**INSTRUCTIONS FOR THE TASK:** All of the records should be restated word for word.
--- EXCERPTED DATA ---
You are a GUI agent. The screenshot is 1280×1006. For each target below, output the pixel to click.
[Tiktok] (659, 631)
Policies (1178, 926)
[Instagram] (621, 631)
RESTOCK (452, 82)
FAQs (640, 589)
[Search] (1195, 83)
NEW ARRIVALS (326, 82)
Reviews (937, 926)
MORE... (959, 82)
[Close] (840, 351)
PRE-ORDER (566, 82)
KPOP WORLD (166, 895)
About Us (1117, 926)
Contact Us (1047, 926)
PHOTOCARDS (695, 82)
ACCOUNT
---
**SOLUTION TO THIS PROBLEM:**
You are a GUI agent. The screenshot is 1280×1006. For each target below, output the pixel to click.
[Tiktok] (659, 631)
Policies (1178, 926)
[Instagram] (621, 631)
RESTOCK (452, 82)
FAQs (640, 589)
[Search] (1195, 83)
NEW ARRIVALS (326, 82)
Reviews (937, 926)
MORE... (959, 82)
[Close] (840, 351)
PRE-ORDER (566, 82)
KPOP WORLD (166, 895)
About Us (1117, 926)
Contact Us (1047, 926)
PHOTOCARDS (695, 82)
ACCOUNT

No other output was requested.